Buku karya Joe Sacco ini, mencoba mengungkap tragedi berdarah tahun 1956-1957 di wilayah Khan Younis dan Rafah, Jalur Gaza. Pembantaian yang nyaris tak ada bahan apapun yang ditulis dalam bahasa inggris mengenai peristiwa itu, saat itu. 100 orang, 275 orang, dibunuh dalam waktu sehari, dan seolah ditutup-tutupi. Dengan rasa penasarannya, Joe Sacco lalu kembali ke Gaza untuk meneliti secara langsung tentang tragedi memilukan itu. Mencari sumber yang tepat.
Dalam kata pengantarnya, Joe Sacco sendiri mendapati dirinya selalu ditanya buat apa meneliti sejarah tahun 1957? Bukankah semua peristiwa itu terus berlangsung? Warga Palestina tampak tak pernah merenungkan satu tragedi karena tragedi berikutnya keburu menimpa mereka.
Ironis memang.
Belum tuntas tragedi kemanusiaan yang lalu, muncul jua tragedi yang baru.
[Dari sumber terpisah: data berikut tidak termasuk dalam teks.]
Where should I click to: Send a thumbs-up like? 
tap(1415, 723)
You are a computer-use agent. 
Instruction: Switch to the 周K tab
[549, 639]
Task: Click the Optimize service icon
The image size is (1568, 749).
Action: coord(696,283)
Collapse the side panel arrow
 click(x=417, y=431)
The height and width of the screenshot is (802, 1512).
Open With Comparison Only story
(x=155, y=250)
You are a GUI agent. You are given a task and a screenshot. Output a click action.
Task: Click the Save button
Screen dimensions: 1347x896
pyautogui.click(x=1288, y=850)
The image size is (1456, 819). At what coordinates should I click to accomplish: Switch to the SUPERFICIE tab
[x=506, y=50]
Hari ini, minggu lalu, sebulan yang lalu, setahun yang lalu, bahkan 50 tahun yang lalu, kekejaman itu terus berlangsung. Joe Sacco juga menafsirkan visual yang diilustrasikannya untuk menggambarkan kondisi saat meneliti tragedi itu yang juga masih sama-sama menegangkan saat roket-roket berterbangan di bawah langit Gaza.
Joe Sacco memang seorang kartunis yang kritis, terkemuka dan dikenal luas sebagai creator komik reportasi perang. Gambar-gambarnya memadukan gaya kartun dan naturalisme. Sukses menggambarkan bentuk visual dari penindasan dari pelanggaran kemanusiaan paling popular abad ini di Palestina. Beberapa karyanya adalah Palestine, meraih American Book Award, dan Safe Area Gorazde yang memenangi Eisner Award. Menjadi komik terbaik tahun 2000 menurut majalah TIME.
Namun, terlepas daripada prestasi penulisnya, inginku bahas pula bagaimana kekejaman Israel yang digambarkan dalam peristiwa lampau itu. Jujur saja, dengan melihat visualnya, kamu akan semakin benar-benar merasakan, sebegitu kejamnya, sebegitu bengisnya, para penjajah itu kepada para penduduk Palestina.
Di Khan Younis, 100 mayat sebab peristiwa Fida’iyin, dibunuh dan diletakan begitu saja disebelah tembok-tembok. Dibawa oleh para wanita dengan selimut untuk dikuburkan. Kalian akan merasakan terror itu sendiri karena kekejaman yang tidak masuk akal dari ketakutan yang dibuat oleh para penjajah!

Lalu Rafah, dimana rumah-rumah dihancurkan dengan alasan mencari teroris, merobohkan terowongan. Kesewenang-wenangan mereka yang bahkan tidak begitu peduli, rumah itu masih berpenghuni atau tidak. Sekali dianggap membayakan (dengan tanpa paduan militer yang jelas) begitu saja bulldozer datang dan merobohkannya!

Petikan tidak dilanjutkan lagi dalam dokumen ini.